▸ WHAT YOU WILL DO
Each line of the records below that contains "Open" needs to be copied.

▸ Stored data
========================

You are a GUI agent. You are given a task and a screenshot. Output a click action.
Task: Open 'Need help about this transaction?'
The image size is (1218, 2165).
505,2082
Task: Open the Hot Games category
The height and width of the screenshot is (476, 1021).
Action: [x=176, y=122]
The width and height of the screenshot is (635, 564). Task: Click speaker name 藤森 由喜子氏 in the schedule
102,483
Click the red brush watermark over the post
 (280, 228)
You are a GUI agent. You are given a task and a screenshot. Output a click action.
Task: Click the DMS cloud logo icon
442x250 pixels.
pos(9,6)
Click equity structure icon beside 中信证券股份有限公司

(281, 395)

========================

▸ TASK RESPONSE
Task: Open 'Need help about this transaction?'
Task: Open the Hot Games category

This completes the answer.